AUFGABE 1:
Beantworte diese Fragen zum Text über den „Tatortreiniger“ unten, jeweils in einer eigenen Zeile:
(a) Wo konnte man sich die zwei neuen Folgen gestern ansehen?
(b) Was zeigt das Erste am Dienstag um 20:15 Uhr?
(c) Welche Produktionsfirma hat „Weissensee“ vorab auf DVD veröffentlicht?

TEXTABSCHNITT:
════════════════════
Neue „Tatortreiniger“-Folgen: Der NDR hat schon Geschenke für Weihnachten


Dreharbeiten zur Folge „Auftrag aus dem Jenseits“: Regisseur Arne Feldhusen, Heiko Schotte (Bjarne Mädel), Kameramann Kristian Leschner (von links). Foto: NDR.

Es sind zwei neue Folgen vom „Tatortreiniger“ fertig, und sie sind sehr fein geworden. Aber im Fernsehen werden sie vorerst nicht zu sehen sein. Gestern konnte man sie sich in vielen Städten im Kino ansehen, und in ein paar Wochen sind sie auch auf DVD erhältlich. Aber der NDR, der sie in Auftrag gegeben hat, meint, im regulären Programm nach wie vor keinen Platz für seine preisgekrönte Serie zu haben.

Die fertigen neuen Folgen werden deshalb erst wieder im sogenannten „Weihnachtssonderprogramm“ im NDR-Fernsehen laufen, also grob in der ersten Woche des Jahres 2014. In dieser Weinachtsferienzeit bricht der Sender traditionell vorübergehend seinen Programmschemabeton auf und wagt das Unglaubliche: Er zeigt an einem Mittwochabend um 22 Uhr etwas anderes als eine Wiederholung des „Großstadtreviers“. (Morgen läuft zum insgesamt sechsten Mal die Folge 188 aus dem Jahr 2003.)

Ja: Wenn es dem deutschen Fernsehen schon mal gelingt, herausragende Serien zu produzieren, findet es dafür angeblich keinen Platz in seinem Programm. Die zweite Staffel der ebenfalls preisgekrönten DDR-Serie „Weissensee“ ist seit dem Sommer vergangenen Jahres fertig und wartet darauf, dass das Erste irgendwann damit aufhört, am Dienstag um 20:15 Uhr „Um Himmels Willen“ und „Tierärztin Dr. Mertens“ zu zeigen. Im September soll es endlich soweit sein – das ist dann knapp drei Jahre nach dem Ende der ersten Staffel. Auch die „Weissensee“ ist nun immerhin von der Produktionsfirma Ziegler Film vorab auf DVD veröffentlicht worden.

Man mag sich nicht ausmalen, was passieren könnte, wenn der NDR aufhörte, in seinem Programm nach einem Sendeplatz für den „Tatortreiniger“ zu „suchen“ und stattdessen einen schafft. Und dann umgekehrt nach Programmen suchen könnte, die dort auch hinpassen würden: Feine amerikanische Serien zum Beispiel, für die die ARD die Rechte hat, wie „Taras Welten“ (Erstausstrahlung war 2011 auf dem damaligen US-Serienplatz der ARD: Freitagsmorgens nach 2 Uhr.)
════════════════════
DATENSÄTZE:
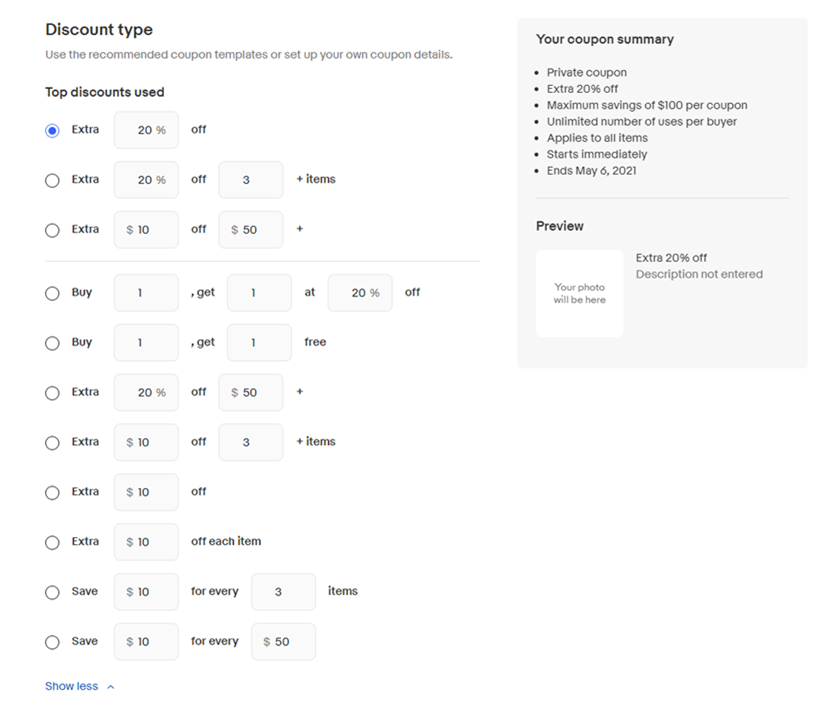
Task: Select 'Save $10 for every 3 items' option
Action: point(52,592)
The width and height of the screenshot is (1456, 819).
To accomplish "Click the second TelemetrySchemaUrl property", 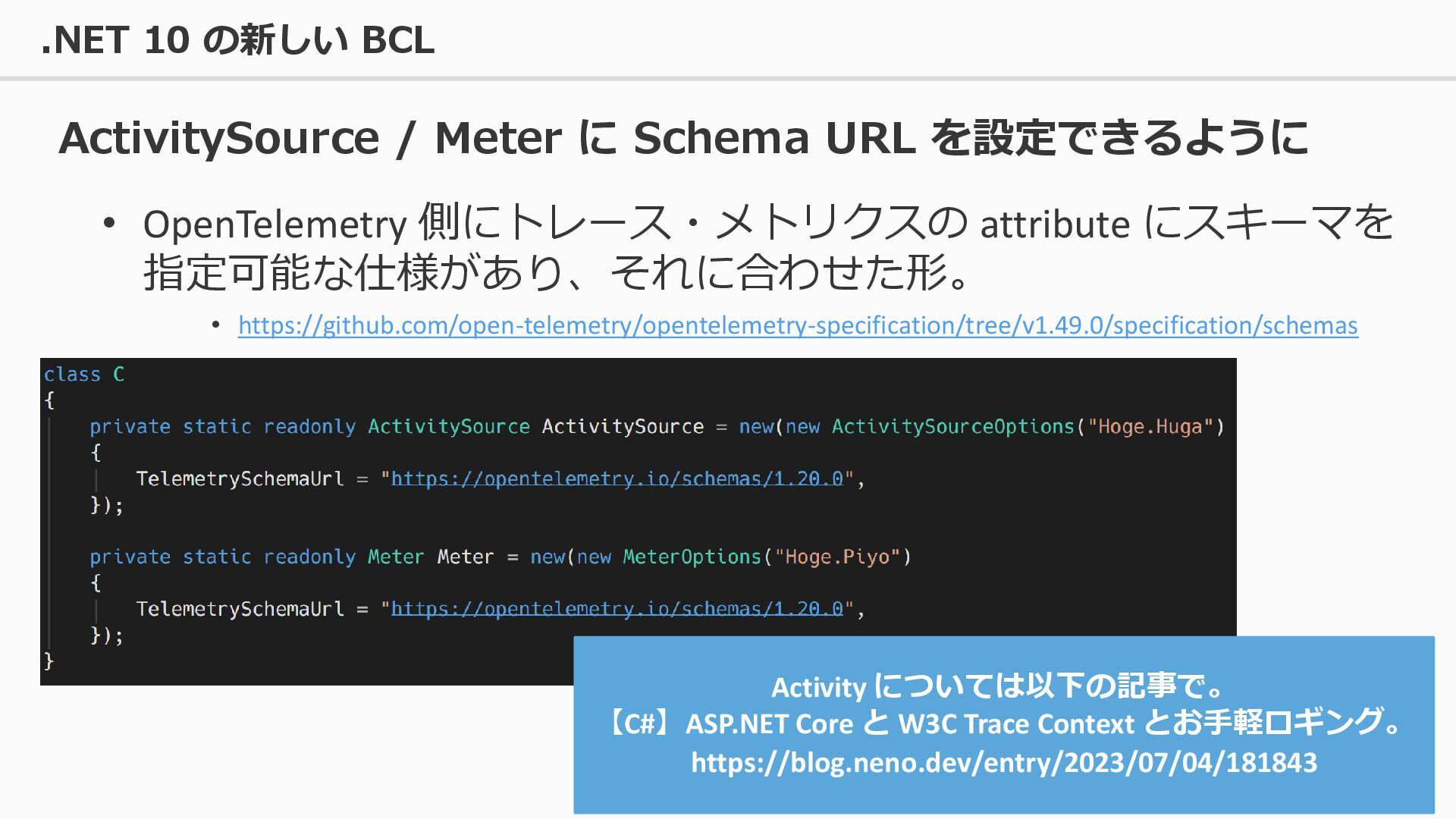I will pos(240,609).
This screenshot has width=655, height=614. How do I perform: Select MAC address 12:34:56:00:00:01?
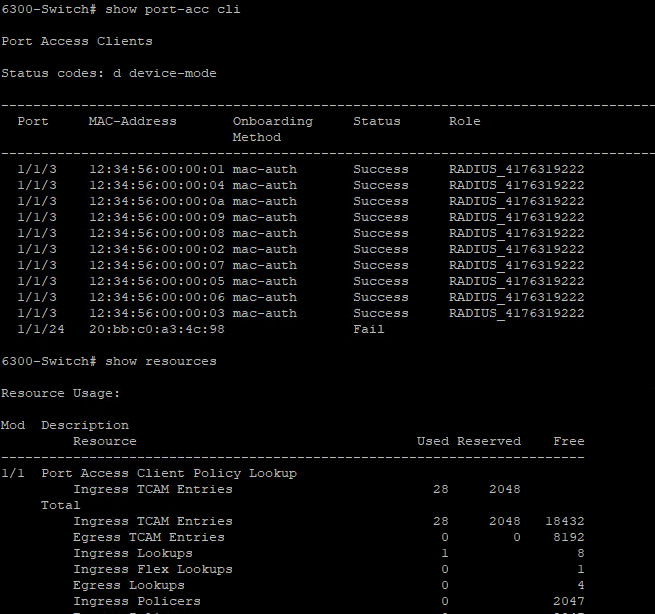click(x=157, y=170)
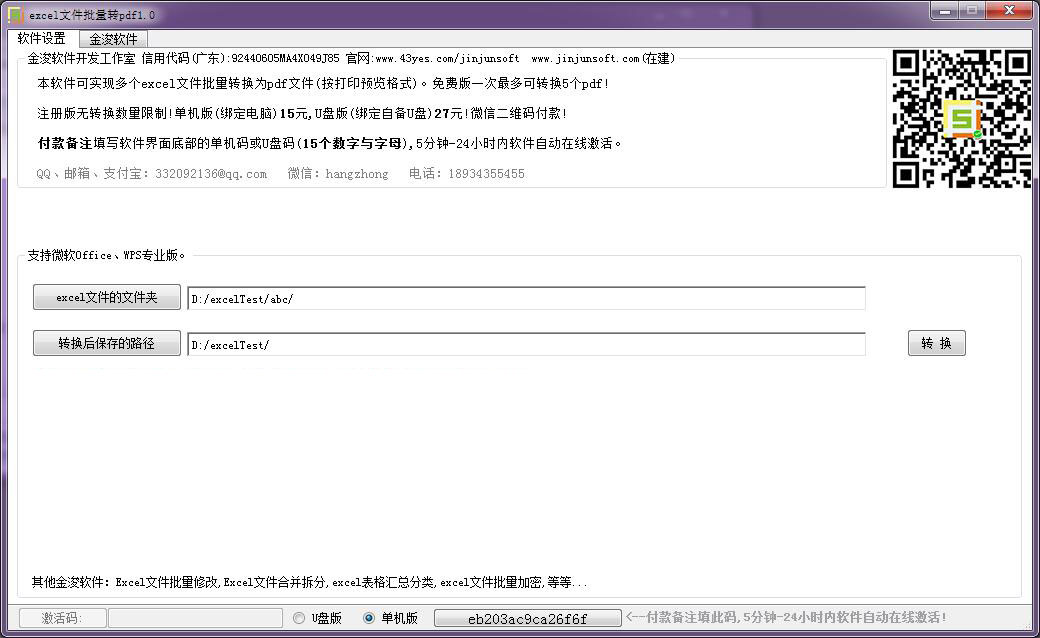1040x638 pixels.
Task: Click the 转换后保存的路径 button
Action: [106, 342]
════════════════════
AUFGABE 2:
Zähl die Zeilen der Liste oben, in denen das Wort „width“ vorkommt. Nenne nur die Zahl.

VOLLSTÄNDIGE AUSGABE 1:
(a) In vielen Städten im Kino.
(b) „Um Himmels Willen“ und „Tierärztin Dr. Mertens“.
(c) Ziegler Film.

VOLLSTÄNDIGE AUSGABE 2:
2